21      Here, Guaranty National issued Bauman a “Named Operator’s” policy with a non-owner endorsement in compliance with the financial responsibility statutes.  The policy, by its terms, unambiguously provides coverage for Bauman as the named insured and for a permissive user of an owned vehicle meeting the preconditions to coverage.  Had Bauman wanted an owner’s policy in addition to his operator’s policy, it was his responsibility to inform Guaranty National that such was the case.  It was not Guaranty National’s duty to issue him a policy covering all his owned vehicles and their permissive users—especially when Bauman had not informed Guaranty National of the acquisition of any vehicles and had not paid any additional premiums for coverage of any vehicles.  We will not now rewrite Guaranty National’s policy to bind it to a risk it was unwilling to cover, and for which it was not paid.  See Garriguenc v. Love, 67 Wis. 2d 130, 135, 226 N.W.2d 414 (1975).

CONCLUSION

22      Guaranty National’s policy by its own terms insures permissive users of Bauman’s owned vehicles, provided Bauman satisfies the conditions set forth in the non-owner endorsement for coverage of owned vehicles.  Because Bauman did not satisfy those prerequisites to coverage, the policy does not cover Ohlfs as a permissive user of the Tahoe.  Furthermore, the financial responsibility statutes do not mandate that we read Guaranty National’s policy as extending coverage to Ohlfs as the permissive user of the Tahoe.  The circuit court therefore properly granted summary judgment in favor of Guaranty National.

                        By the Court.—Order affirmed.

                       


 

 

 

 



[1]  State Farm had also issued Ohlfs an automobile insurance policy before the accident.  The terms of that policy, however, are not pertinent to this appeal. 

[2]  All references to the Wisconsin Statutes are to the 2003-04 version unless otherwise noted.

[3]  While certain provisions in the financial responsibility statutes have been amended in the years since the Cardinal v.
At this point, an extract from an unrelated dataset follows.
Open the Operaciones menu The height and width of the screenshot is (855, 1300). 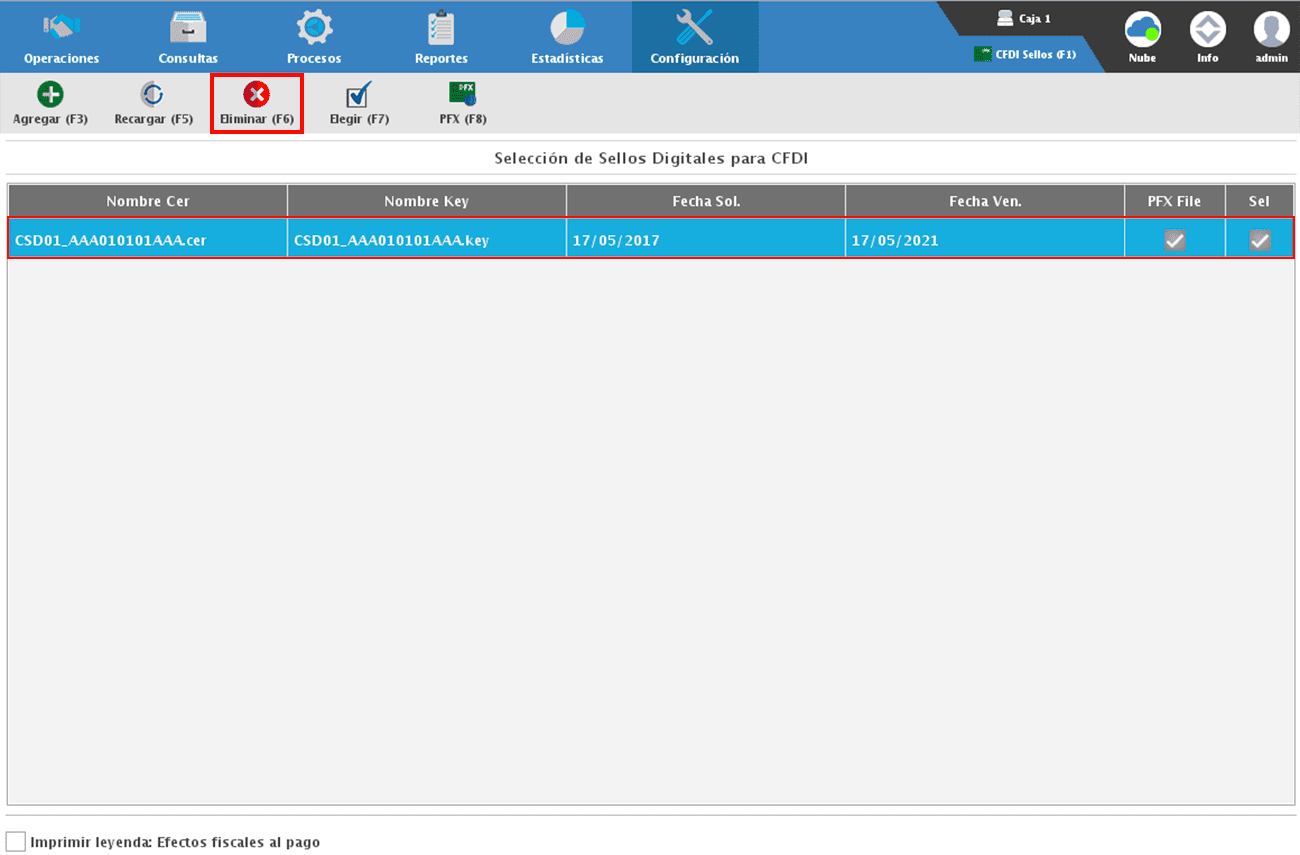coord(62,37)

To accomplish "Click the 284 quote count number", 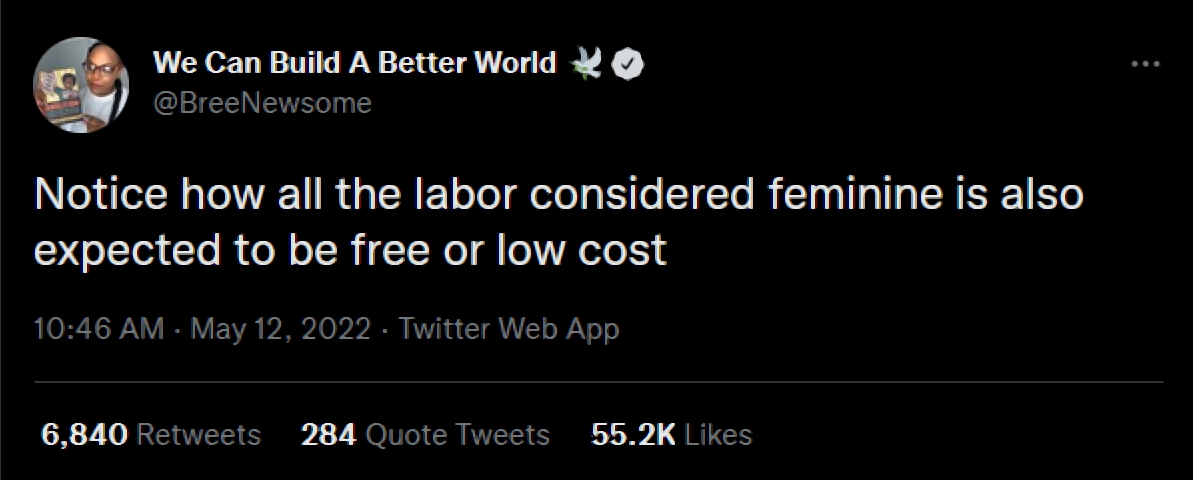I will coord(328,435).
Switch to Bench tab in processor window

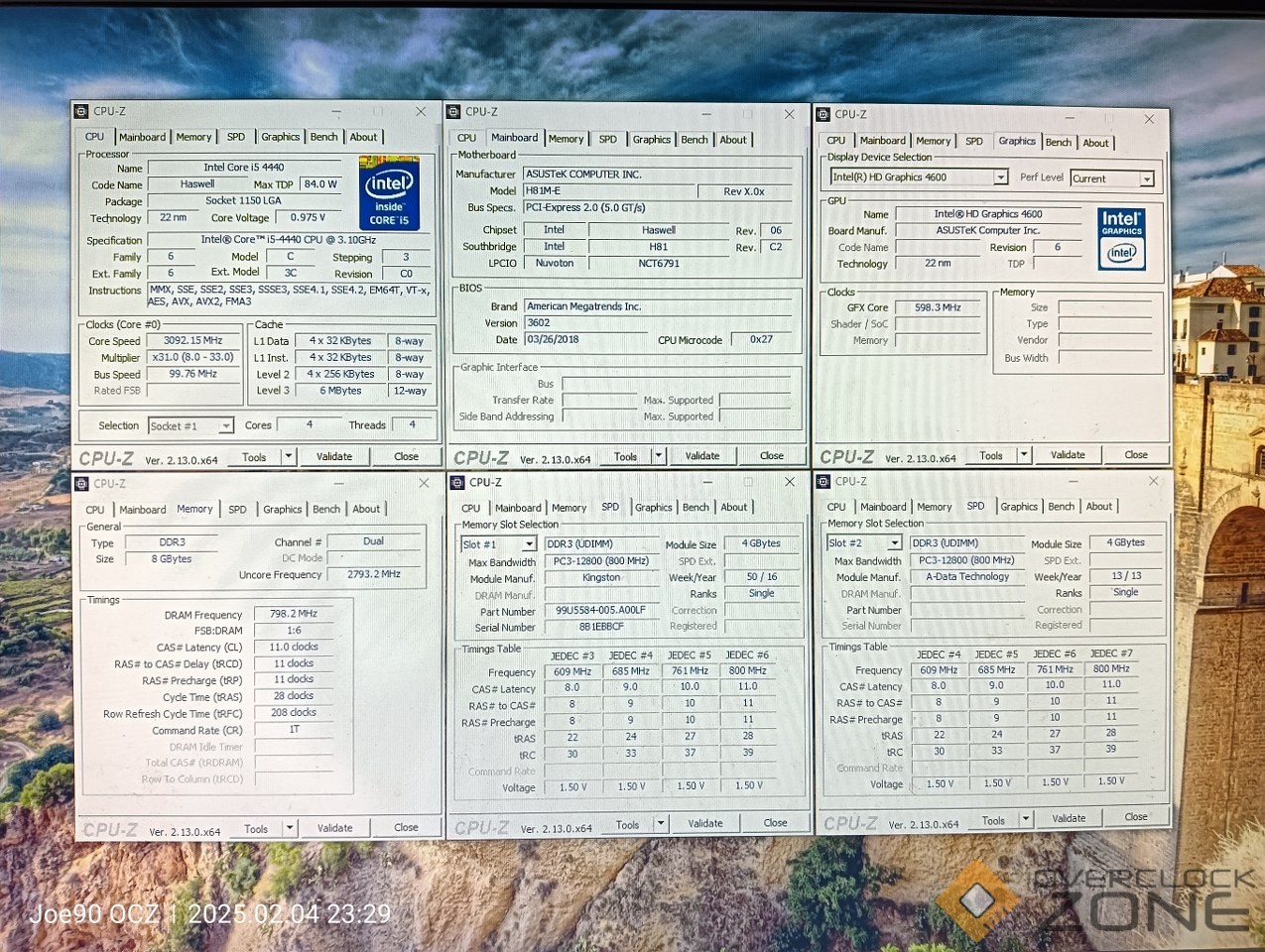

Leader National Insurance Co., 166 Wis. 2d 375, 480 N.W.2d 1 (1992), decision, Wis. Stat. § 344.33(5)(d), which governs the scope of an insurance policy, remains unchanged.

[4]  The parties dispute whether the circuit court properly relied on Cardinal, in which our supreme court held that the financial responsibility statutes mandate insurance on the person, not on the vehicles such person may own.  Cardinal, 166 Wis. 2d at 388.  The financial responsibility statutes have been amended since the Cardinal decision.  Because the appellants’ challenge presents a question of pure statutory interpretation, we will focus our attention on the plain language of the statutes as amended.    

[5]  The appellants argue that Bindrim v. B. & J. Insurance Agency, 190 Wis. 2d 525, 527 N.W.2d 320 (1995), controls this case.  Bindrim, however, is easily distinguished on two grounds.  First, in Bindrim, the court reaffirmed the principle that the financial responsibility statutes require the policy to insure drivers operating any vehicle, regardless of whether he or she owns that vehicle.  Id. at 533.  Here, the question is not whether the statutes mandate coverage for Bauman while he is driving an owned vehicle, but rather whether the statutes mandate coverage for a permissive user of Bauman’s owned vehicles.  Second, in Bindrim, the court held that pursuant to Wis. Stat. § 632.32(6)(b)1, part of the omnibus coverage statute, a non-owner’s policy “must, like a policy that insures a vehicle, provide coverage to all members of a household related by blood or marriage to the named insured.”  Bindrim, 190 Wis. 2d at 540.  Here, Ohlfs is not a member of a household related by blood or marriage to Bauman and therefore § 632.32(6)(b)(1) does not apply.  Furthermore, because Bauman’s policy does not describe any specific motor vehicle, the omnibus coverage statute does not otherwise demand coverage in this case.  See § 632.32(3)(a) (“[c]overage provided to the named insured applies … to any person using any motor vehicle described in the policy” (emphasis added)).